REDAKSI8.COM, BANJARMASIN – Universitas Lambung Mangkurat (ULM) kembali menorehkan prestasi di kancah internasional.
Salah satu dosen terbaiknya, Prof. Drs. Ahmad Suriansyah, Guru Besar Fakultas Keguruan dan Ilmu Pendidikan (FKIP) ULM, berhasil menempati peringkat 32 dunia sebagai peneliti di bidang Pendidikan Anak Usia Dini (PAUD) versi AD Scientific Index.
Capaian tersebut diraih melalui rekam jejak akademiknya dengan H-Index 31, i10 Index 89, dan 4.029 sitasi.
Angka-angka itu menegaskan konsistensi Prof. Suriansyah dalam menghasilkan karya ilmiah yang diakui dan dijadikan rujukan secara global.
Meski bergengsi, Prof. Suriansyah menegaskan bahwa prestasi ini bukan tujuan akhir.
“Pemeringkatan bukanlah target utama.
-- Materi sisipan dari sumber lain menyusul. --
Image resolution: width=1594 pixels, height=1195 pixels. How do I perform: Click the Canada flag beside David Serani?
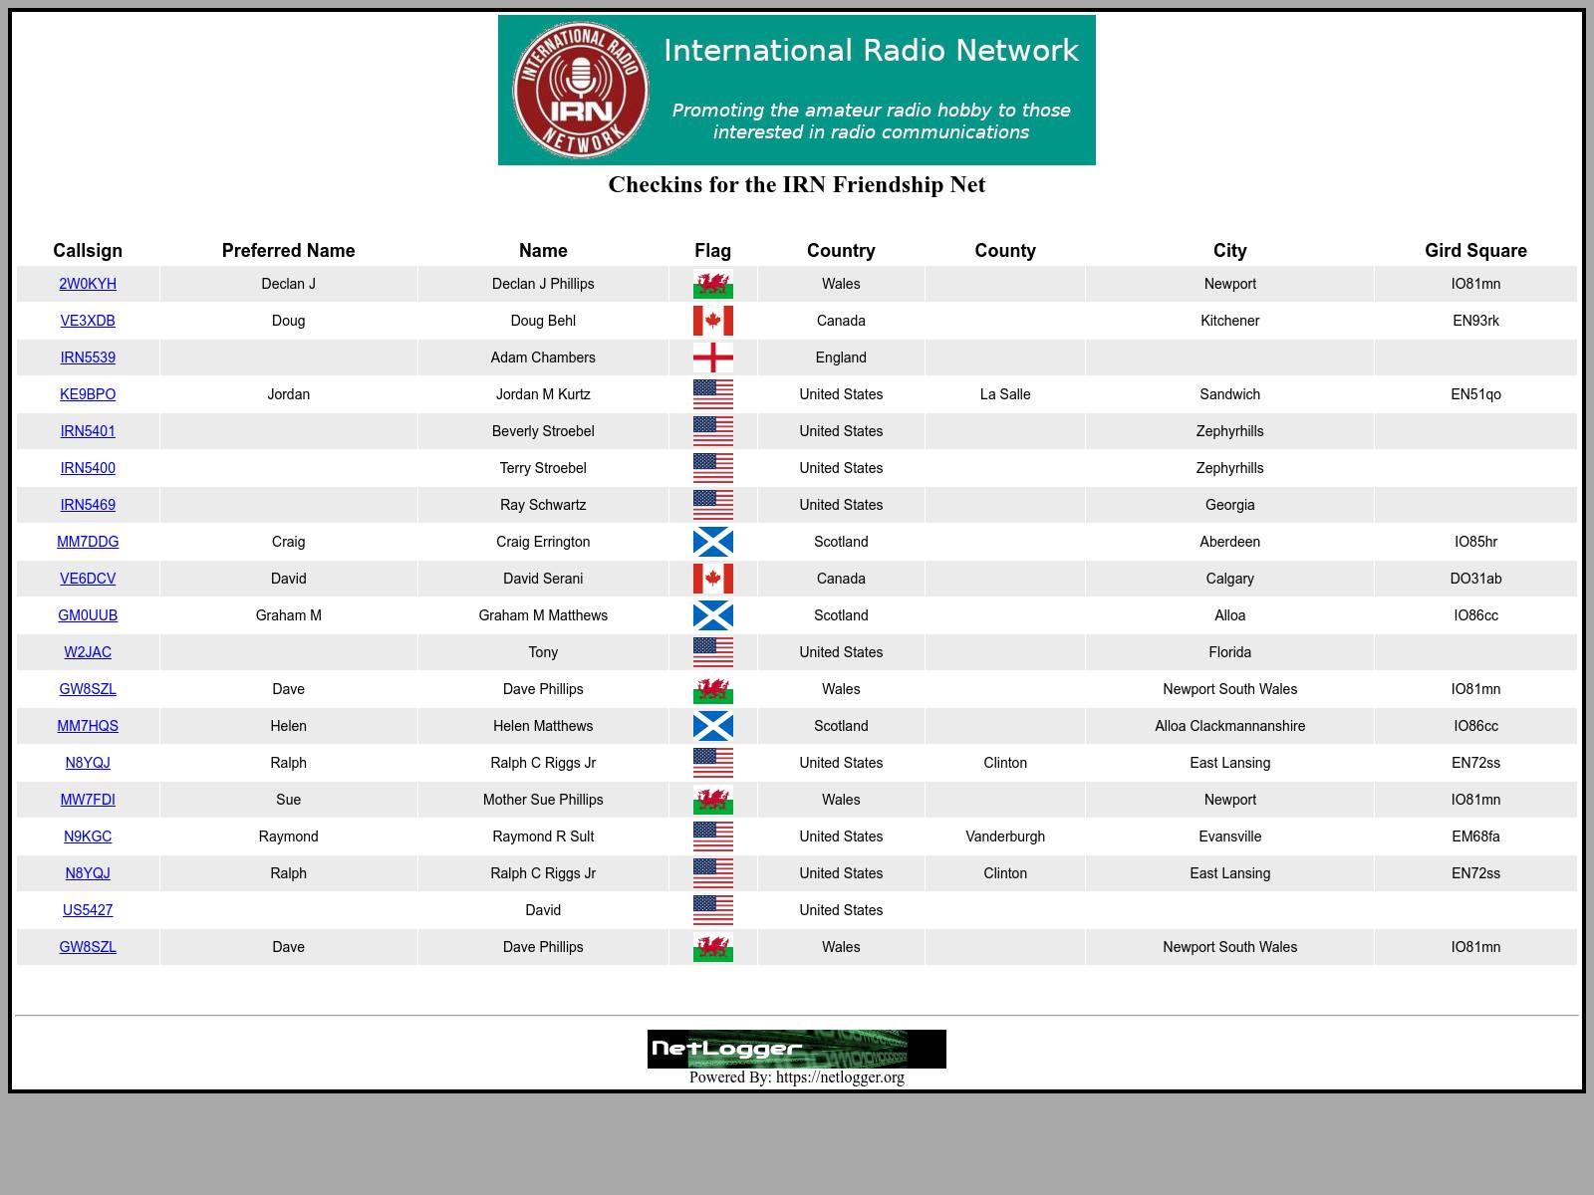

Kepuasan tertinggi bagi akademisi adalah ketika karya ilmiah dibaca, dijadikan rujukan, dan memberi kontribusi nyata bagi pengembangan ilmu pengetahuan,” ujarnya.
Ia menyebut tiga faktor utama yang mendorong prestasinya, yakni motivasi diri, kesadaran diri, dan kepercayaan diri, yang didukung oleh budaya kerja kolaboratif di lingkungan ULM.
“Saya bersyukur berada di kampus dengan budaya kerjasama yang kuat antara dosen, mahasiswa, dan tenaga kependidikan,” tambahnya.
Dalam perjalanan riset, tantangan terbesar menurutnya justru menjaga daya dorong untuk terus kreatif dan inovatif.
Ia pun mendorong dosen muda supaya berani melangkah keluar dari zona nyaman.
“Kesempatan berprestasi itu ada untuk semua, tanpa mengenal usia. Jangan takut berkarya, karena kualitas akan membuat orang lain mengakui,” pesannya.
Tak hanya fokus pada publikasi, penelitian yang dilakukannya melibatkan mahasiswa hingga tahap pendaftaran hak cipta.
Hasil riset pun ditawarkan kepada dinas pendidikan dan lembaga PAUD agar bisa diimplementasikan secara langsung.
Prestasi Prof. Suriansyah ini menjadi kebanggaan bagi sivitas akademika ULM sekaligus inspirasi bagi dunia pendidikan di Kalimantan Selatan, karya riset berkualitas mampu membawa nama daerah harum hingga level dunia.